Carry out a deep charging and discharging of the battery; replace the data acquisition module, manually calibrate the system SOC, and do deep charging and discharging once a week; modify the program of the host computer, and adjust the xxV in the condition of “the average voltage reaches xxV or above”; set the correct total capacity and the remaining capacity of the battery; Correctly connect the current sensor to make it work properly.

Preventing BMS Failure

As has been described above, there are numerous and diverse causes of BMS failures and yet there are preventive measures that can be taken to reduce the likelihood of failures and to increase the useful life of the BMS.

Initially, this means you need to carry out routine servicing, identify the maintenance schedule and keep logs of any issues noticed or signs of any fault. Ensure that you are attending to any potential issues as soon as you can so as to not let them become major failures.

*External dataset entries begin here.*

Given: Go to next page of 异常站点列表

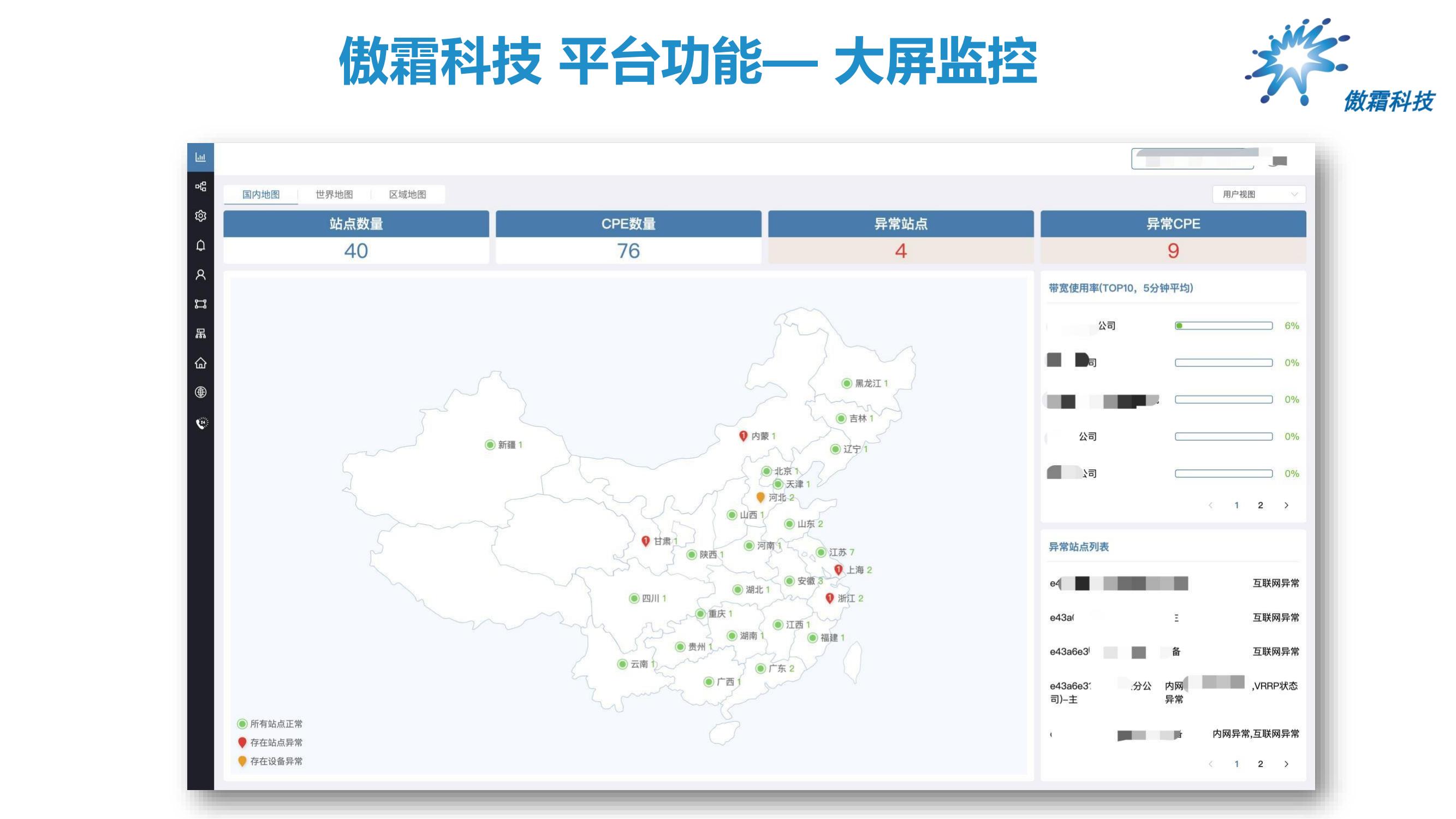Looking at the screenshot, I should click(1286, 764).
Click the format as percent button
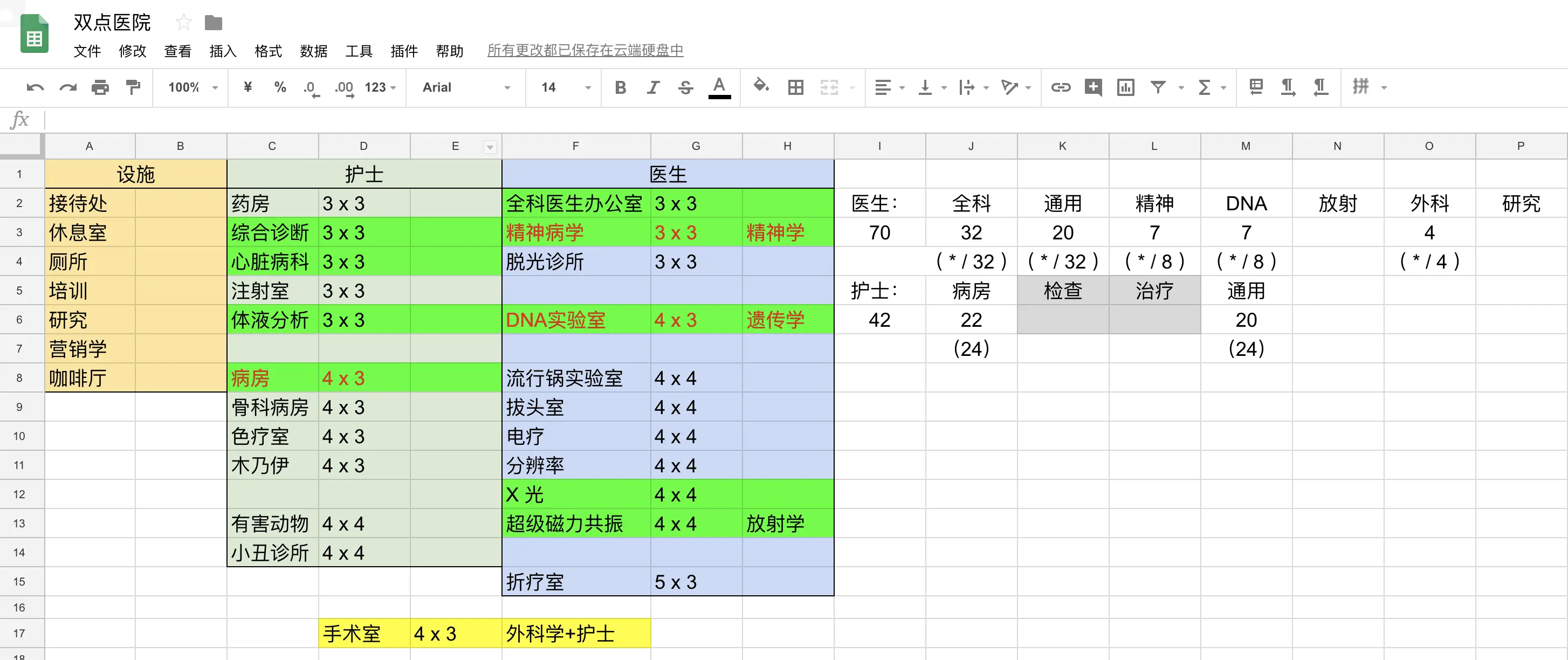 (280, 88)
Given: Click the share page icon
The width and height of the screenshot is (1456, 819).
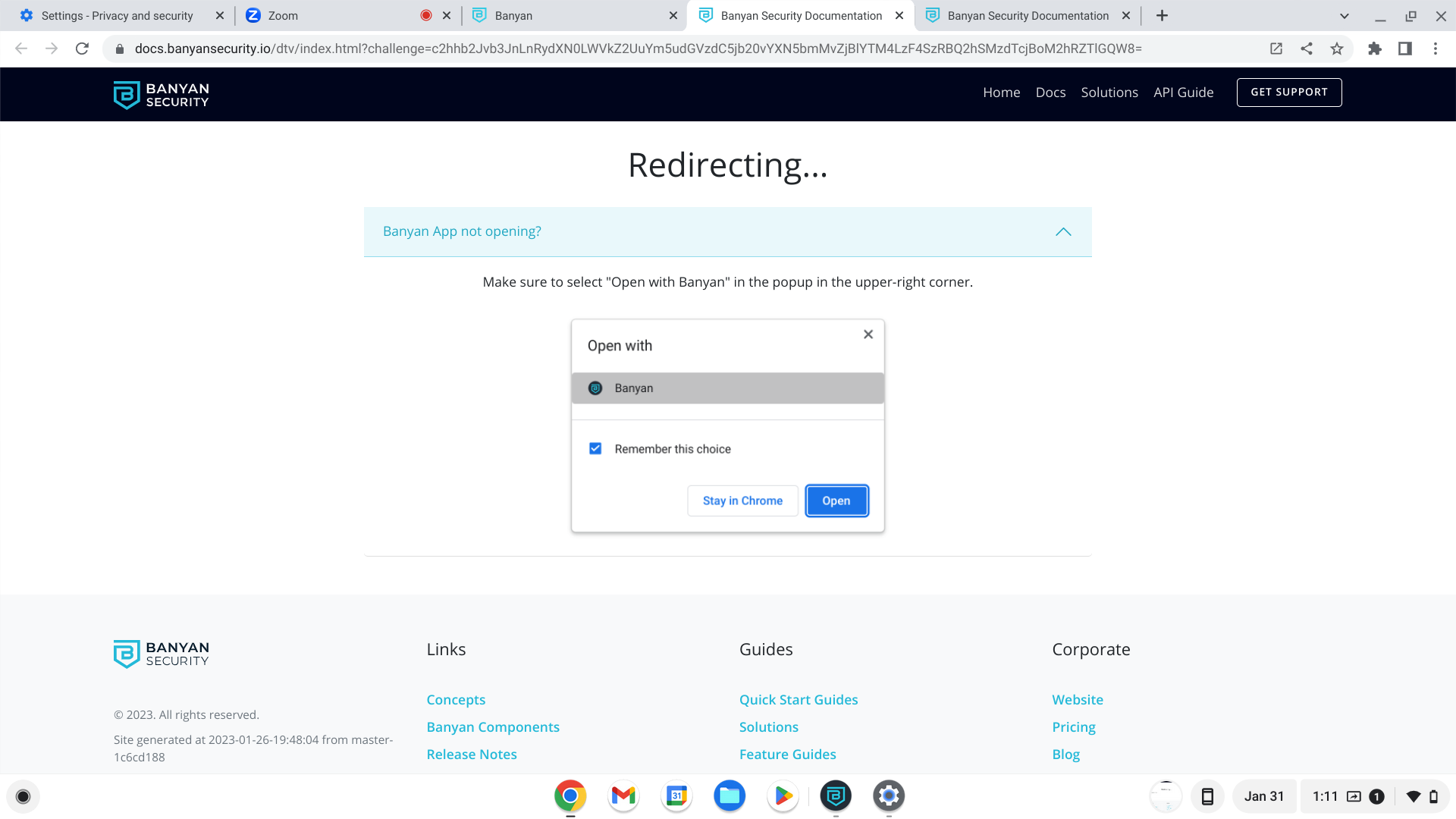Looking at the screenshot, I should click(1306, 49).
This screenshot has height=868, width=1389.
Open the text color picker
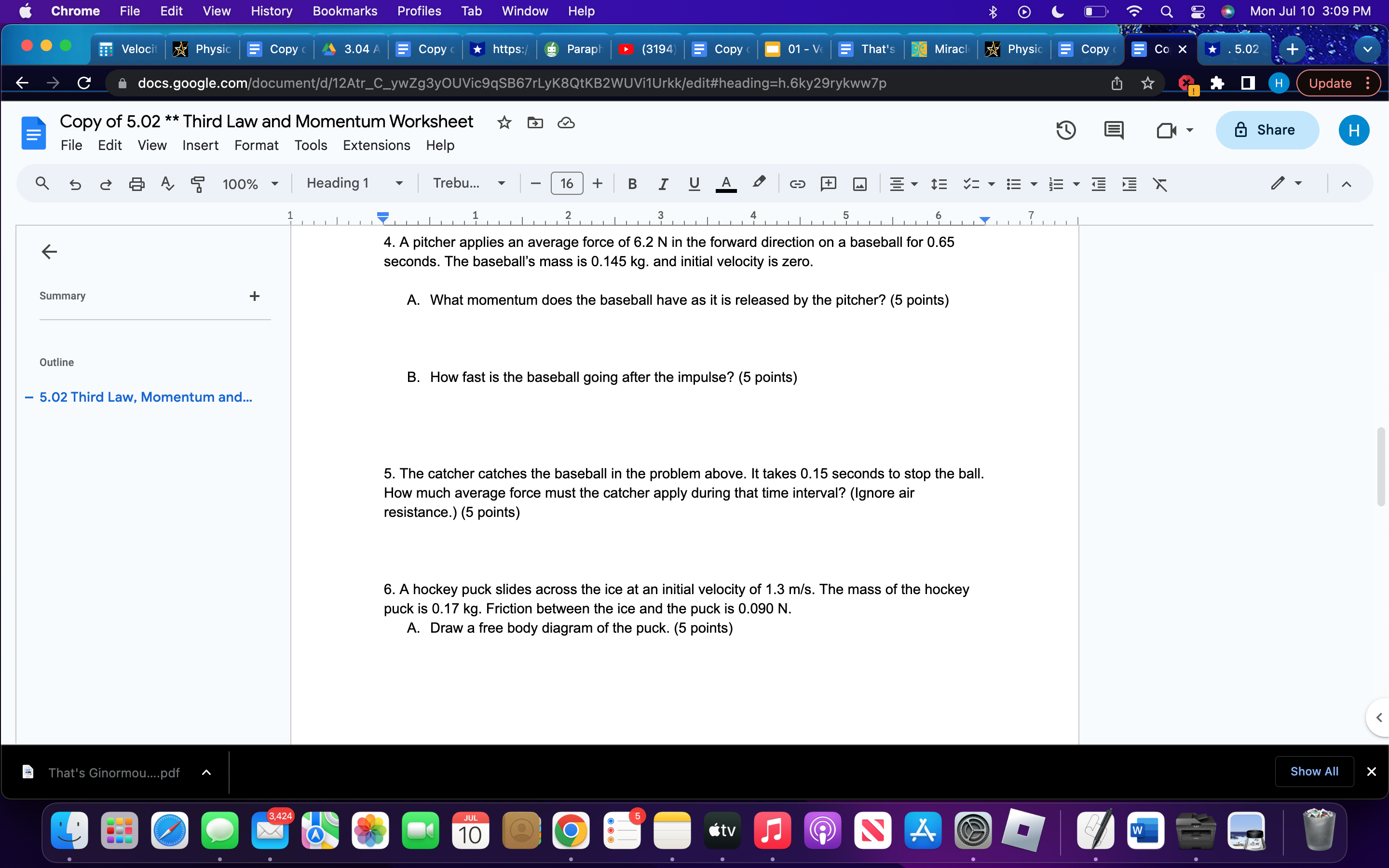click(x=726, y=184)
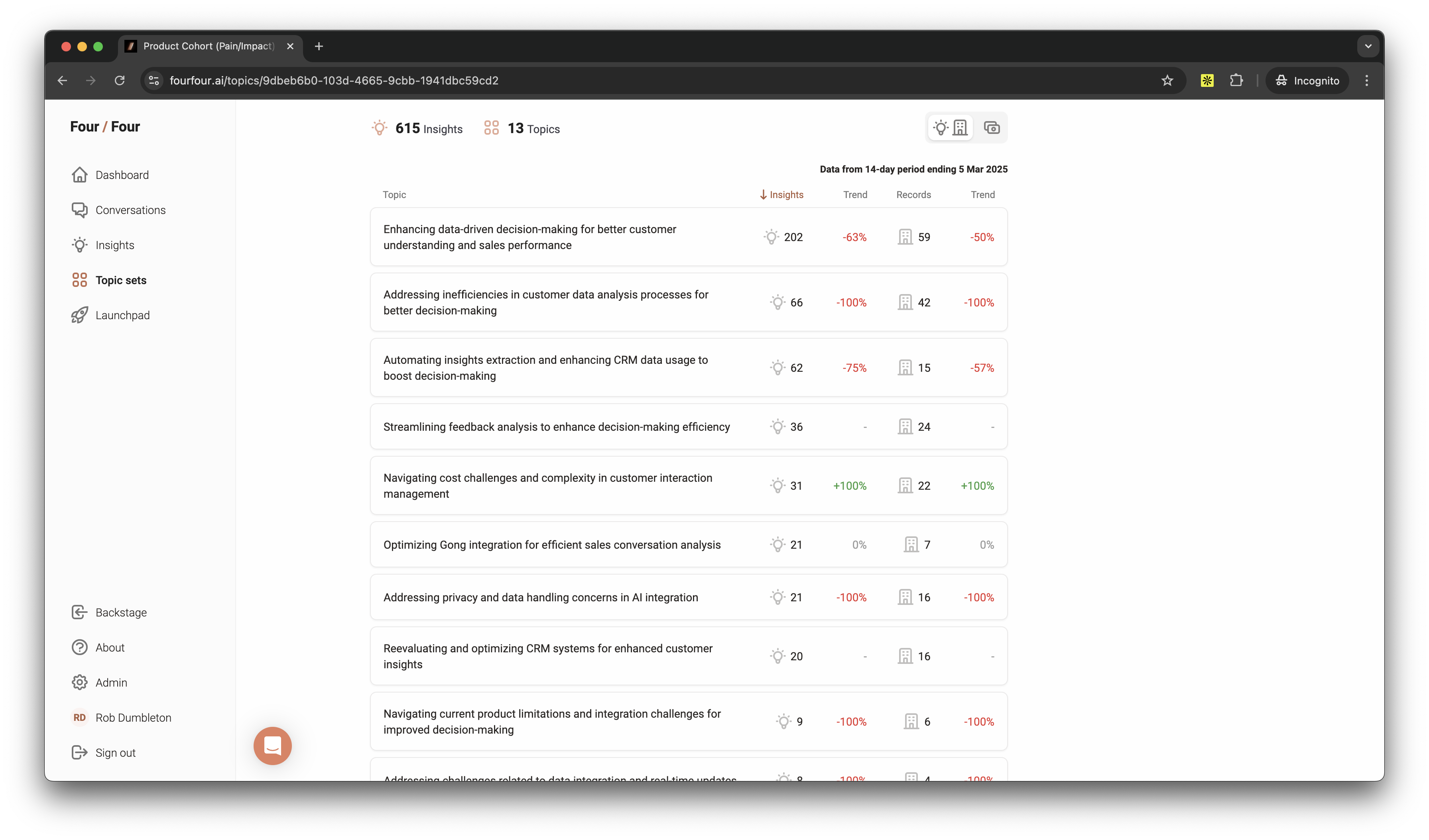
Task: Click the Backstage sidebar icon
Action: (x=79, y=613)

Selecting high-quality BMS components from reliable manufacturers like MokoEnergy can also contribute to system reliability. Opt for equipment that is suitable for your process and environment and also ensure that you get it fitted and adjusted by experts.

Adding redundancy or fail-safe mechanisms to the design can help prevent or limit problems with single points of failure. Some of the suggestions that can be considered are – the back-up systems, or even the back-up power sources, which are useful to continue with the most critical functions in case of the BMS failure.

Last but not least, keep track of the software versions and firmware releases that are available in the market from the manufacturer. These updates can fix well-documented problems, optimize the functionality of a system, and possibly make the system more stable.

It is always wise to learn about the possible failure situations that may arise in BMS, analyze the possible causes and apply the preventive measures that will help you avoid the frequent cases of costly downtimes and resultant shortening of the battery management system’s lifespan.